# The task
Beneath this instruction is a block of data; output from it exactly the lines that run from the one containing "Task: Click the Search for Your Coach button" through the one containing "This screenshot has width=1568, height=742.", inclusive.

(Data under study begins)

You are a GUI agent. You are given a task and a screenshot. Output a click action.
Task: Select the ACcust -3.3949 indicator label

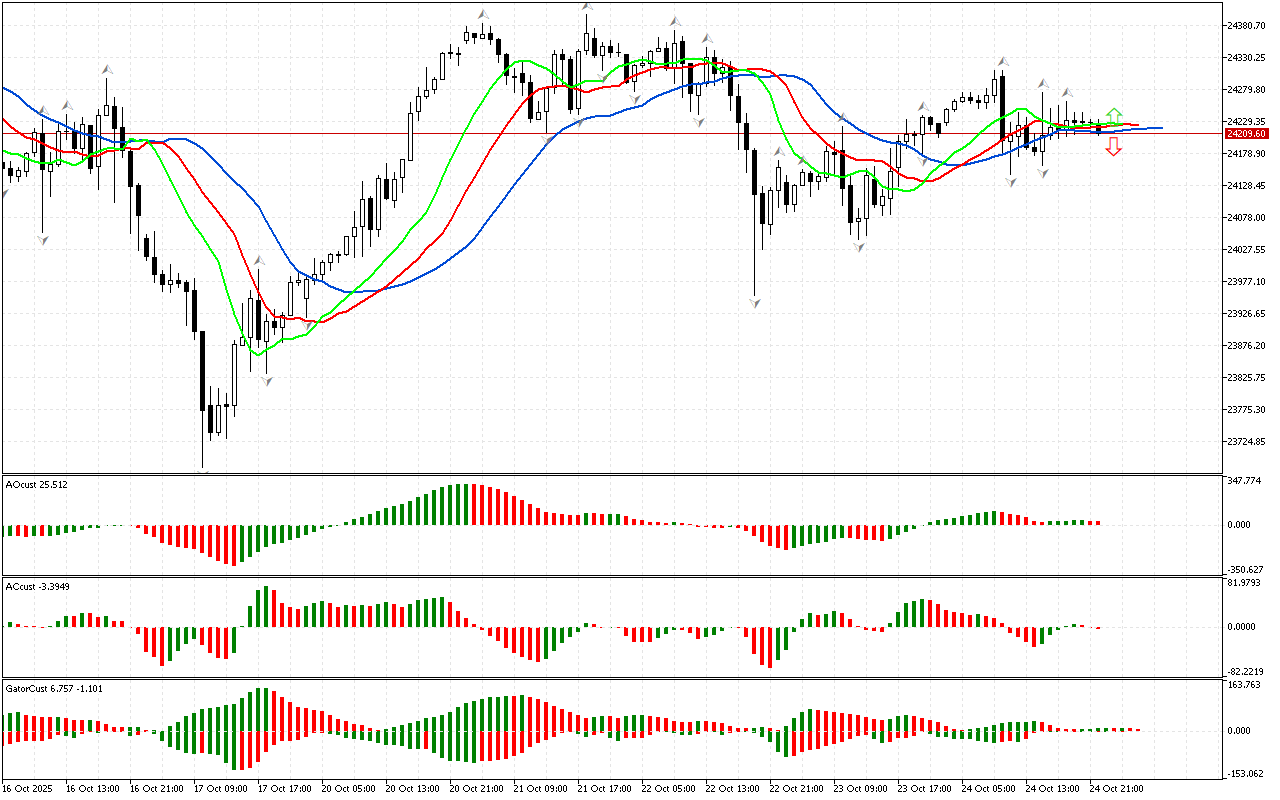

(Data under study ends)
(Data under study begins)

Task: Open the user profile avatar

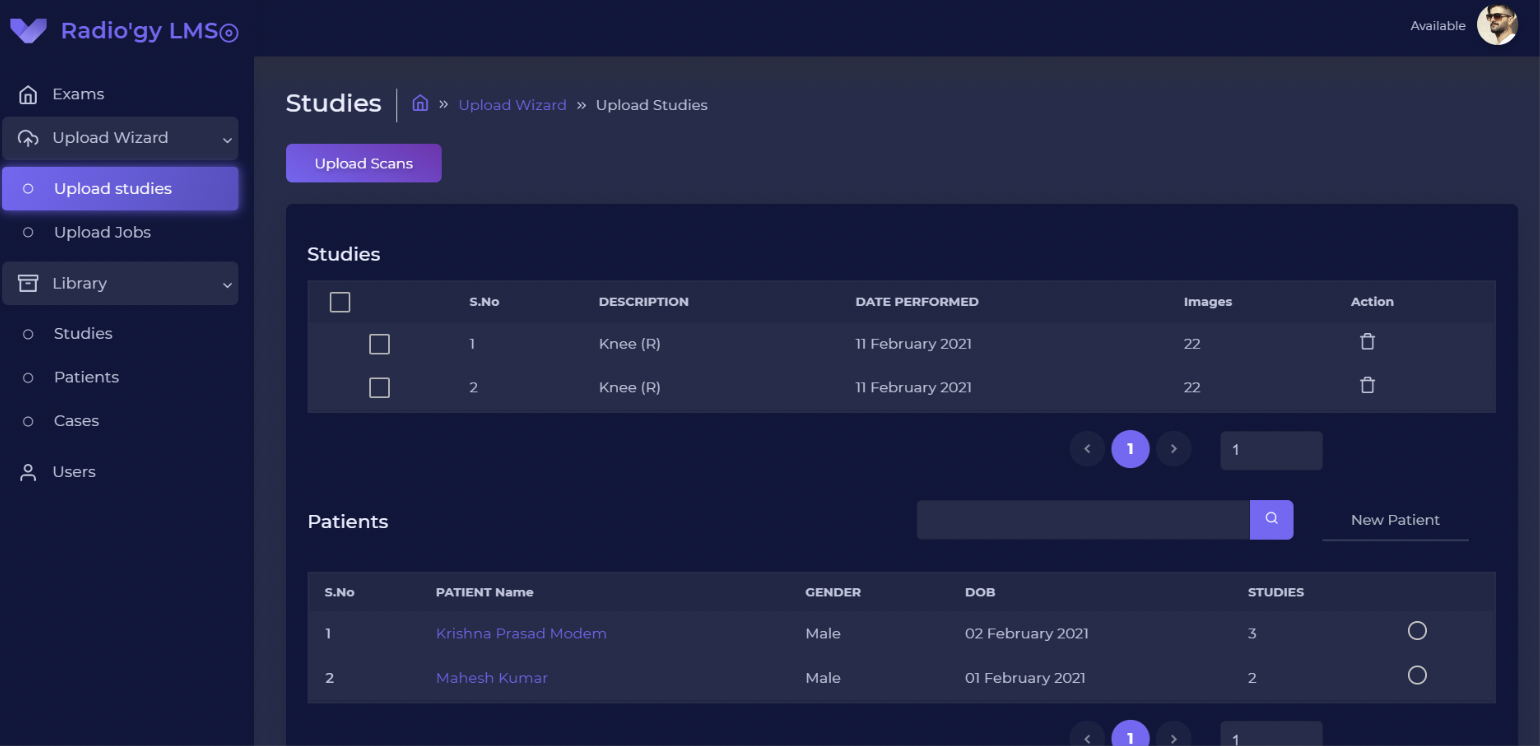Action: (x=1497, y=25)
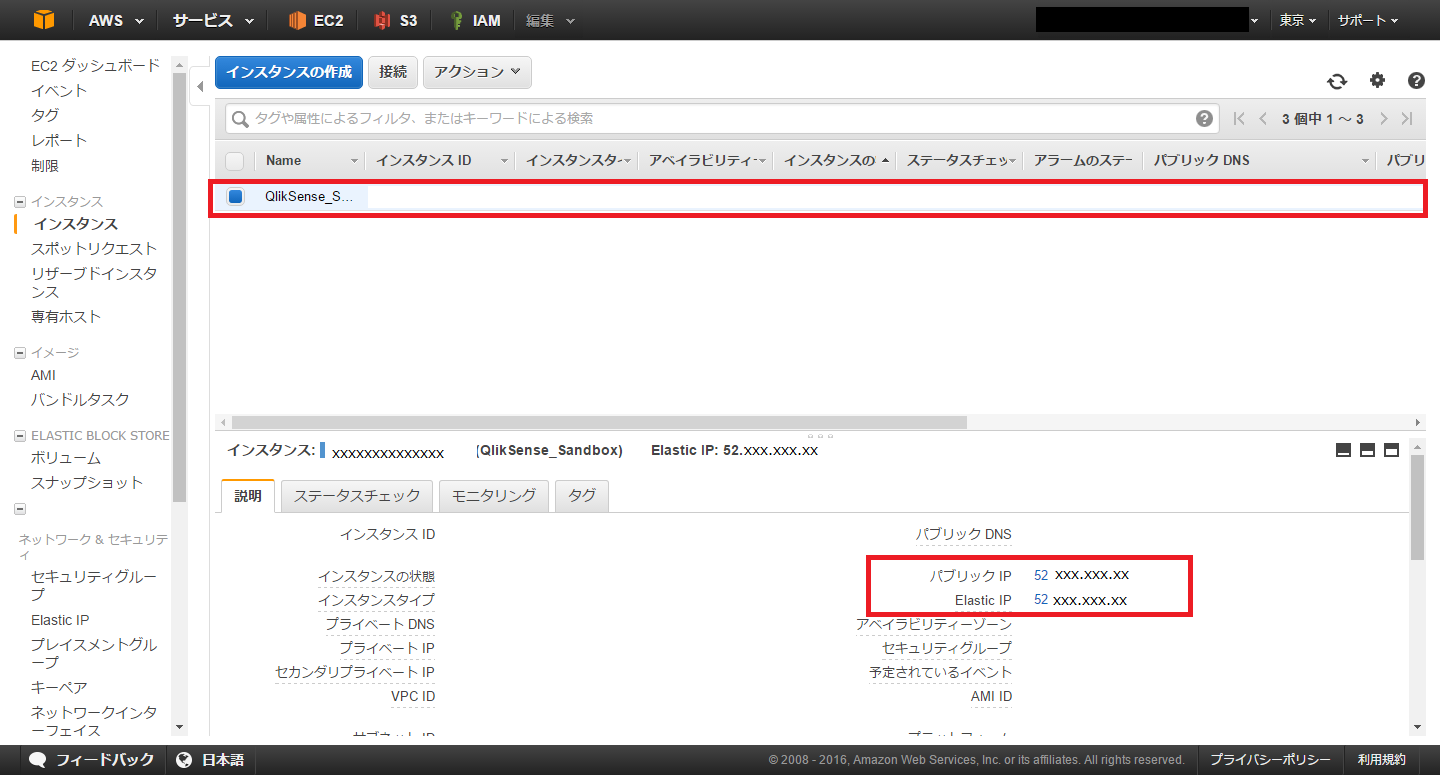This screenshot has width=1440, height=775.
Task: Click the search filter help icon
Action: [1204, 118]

(Data under study ends)
(Data under study begins)

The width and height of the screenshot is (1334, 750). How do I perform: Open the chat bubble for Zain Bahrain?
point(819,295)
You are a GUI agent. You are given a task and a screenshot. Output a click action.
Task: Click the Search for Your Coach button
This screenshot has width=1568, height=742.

(Data under study ends)

# Answer space
Task: Click the Search for Your Coach button
This screenshot has width=1568, height=742.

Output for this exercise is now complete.